## REQUIREMENT
Output, exactly as written, the lines below starting at the line containing "Task: Click the search settings gear icon" and ending at the line containing "The height and width of the screenshot is (344, 443).". Drop the pictures and keep both end lines.

(Dataset excerpts)
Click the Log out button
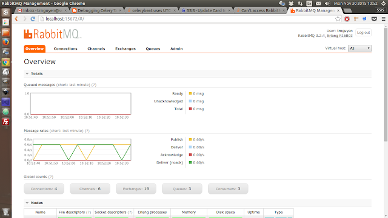Image resolution: width=388 pixels, height=218 pixels. tap(363, 33)
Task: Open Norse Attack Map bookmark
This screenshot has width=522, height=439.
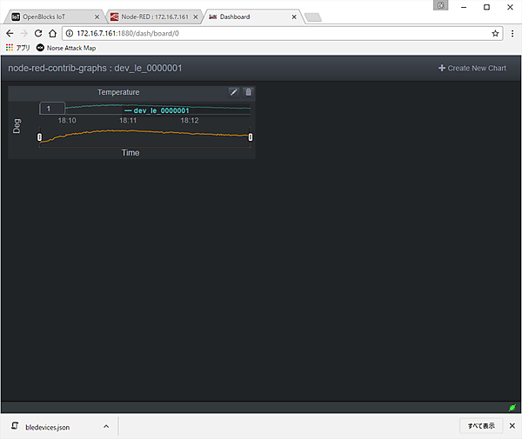Action: click(x=65, y=48)
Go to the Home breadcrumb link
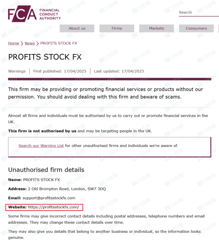The height and width of the screenshot is (244, 219). 14,43
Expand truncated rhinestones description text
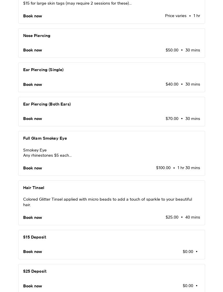This screenshot has height=292, width=223. click(47, 155)
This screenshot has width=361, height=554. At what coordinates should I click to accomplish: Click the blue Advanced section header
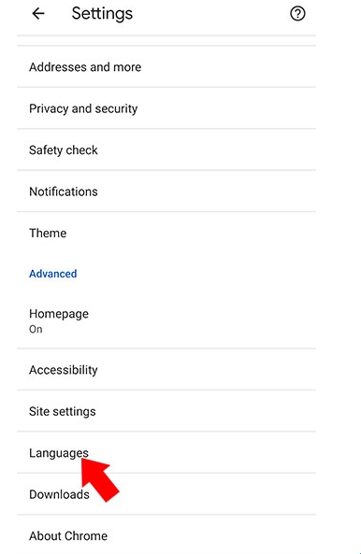[53, 274]
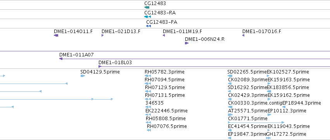The height and width of the screenshot is (140, 330).
Task: Open the DME1-018L03 clone label
Action: pyautogui.click(x=115, y=63)
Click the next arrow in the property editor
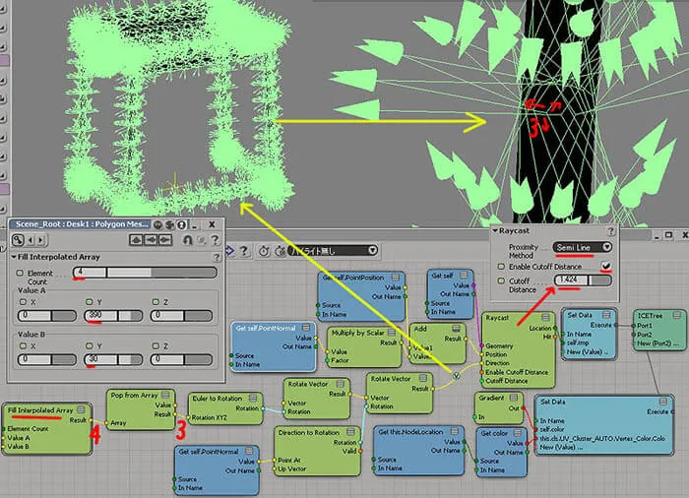 tap(41, 240)
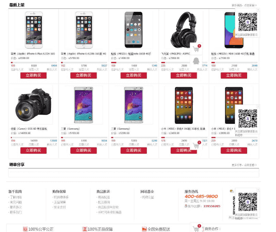Close the QR code popup beside the Xiaomi phones
The width and height of the screenshot is (276, 232).
point(258,106)
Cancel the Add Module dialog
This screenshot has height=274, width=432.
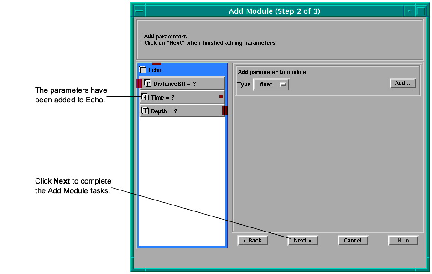(x=353, y=241)
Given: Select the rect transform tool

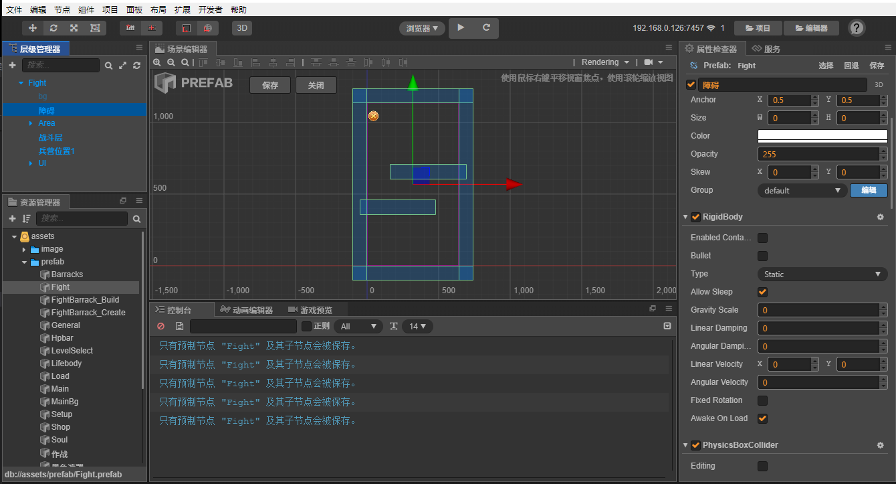Looking at the screenshot, I should (95, 28).
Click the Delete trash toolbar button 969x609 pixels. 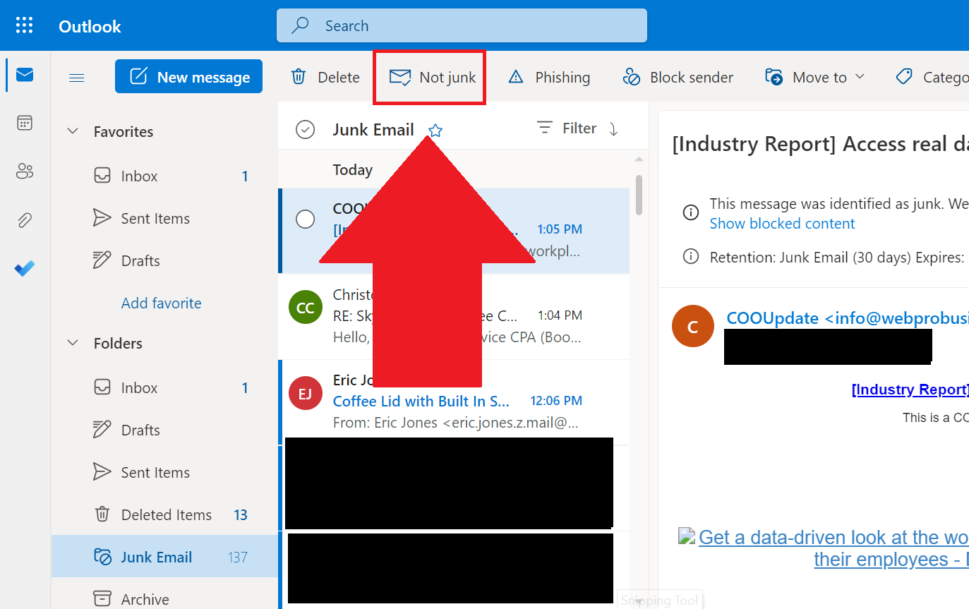pyautogui.click(x=325, y=78)
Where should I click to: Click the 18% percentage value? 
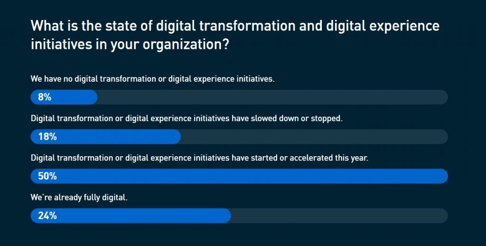(47, 137)
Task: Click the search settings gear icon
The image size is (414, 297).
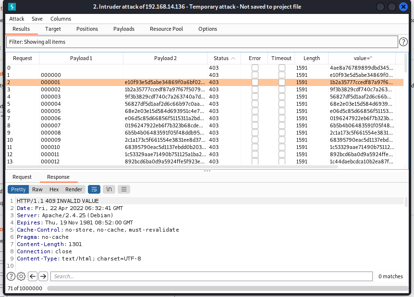Action: click(x=21, y=276)
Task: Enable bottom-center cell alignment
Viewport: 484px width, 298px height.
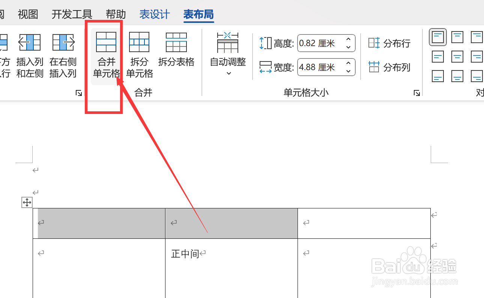Action: [457, 76]
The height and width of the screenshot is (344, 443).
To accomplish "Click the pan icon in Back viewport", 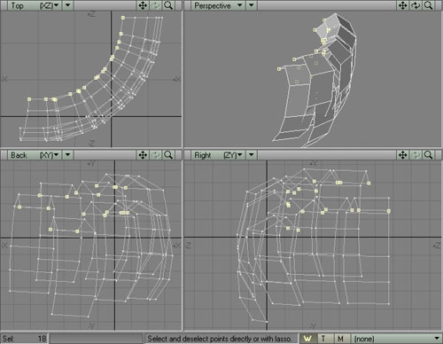I will pos(143,155).
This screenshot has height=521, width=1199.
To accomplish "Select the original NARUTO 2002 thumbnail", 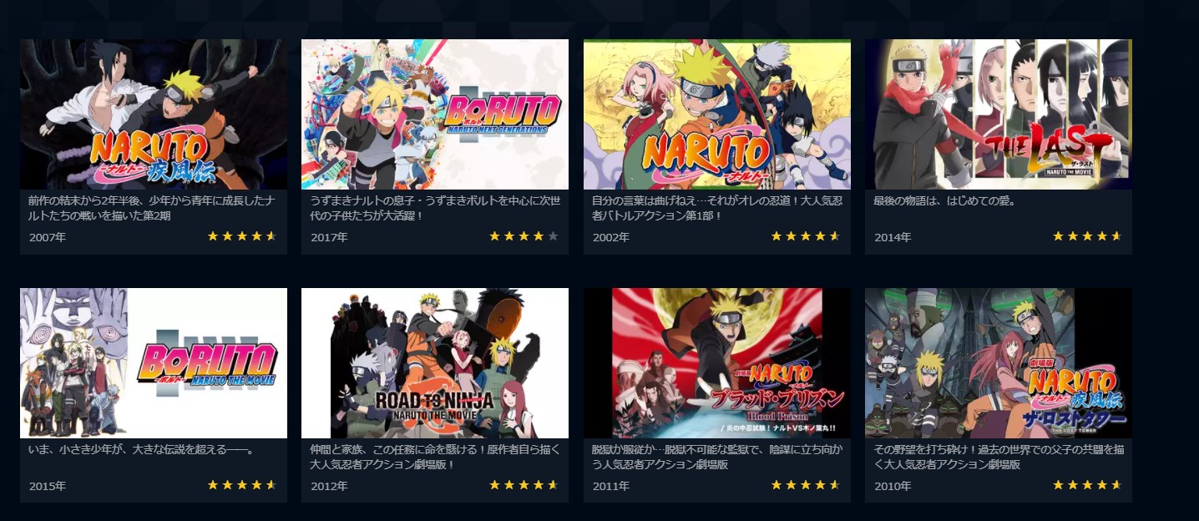I will click(717, 114).
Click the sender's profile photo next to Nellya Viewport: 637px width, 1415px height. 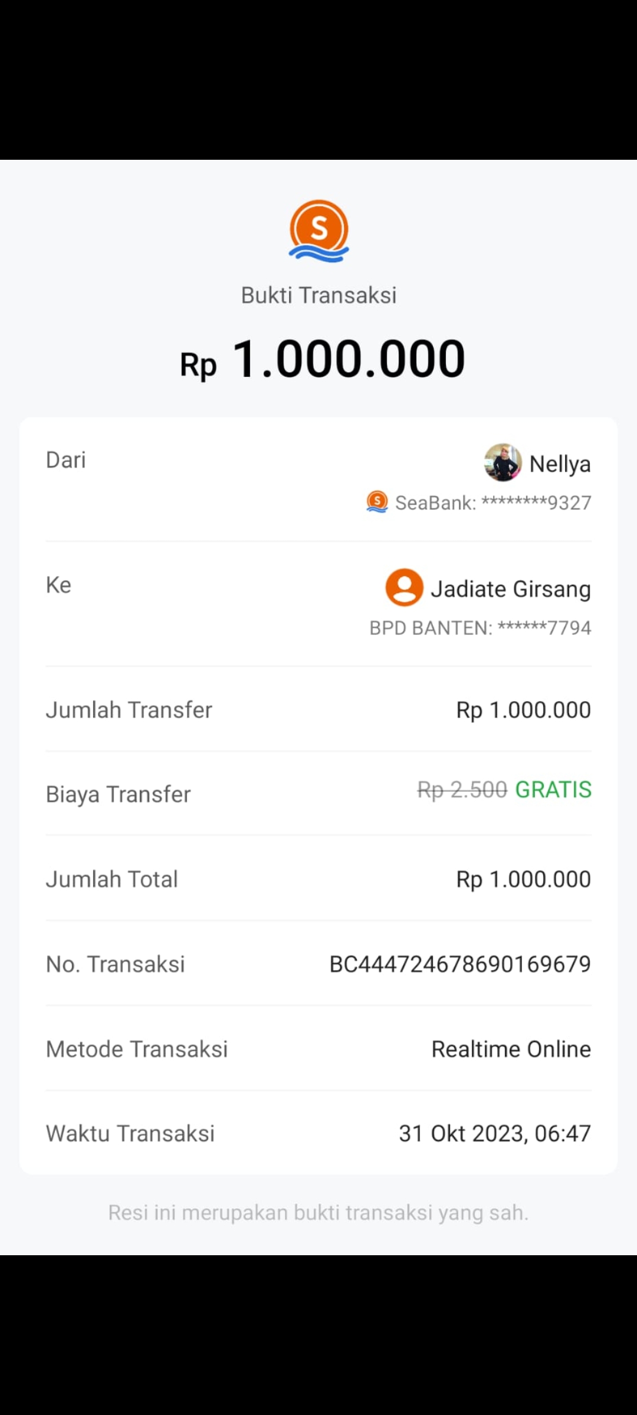point(503,463)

## COMPLETED EXERCISE
Task: Click the search settings gear icon
The image size is (414, 297).
Action: click(x=21, y=276)
Task: Enable bottom-center cell alignment
Viewport: 484px width, 298px height.
Action: [457, 76]
The height and width of the screenshot is (344, 443).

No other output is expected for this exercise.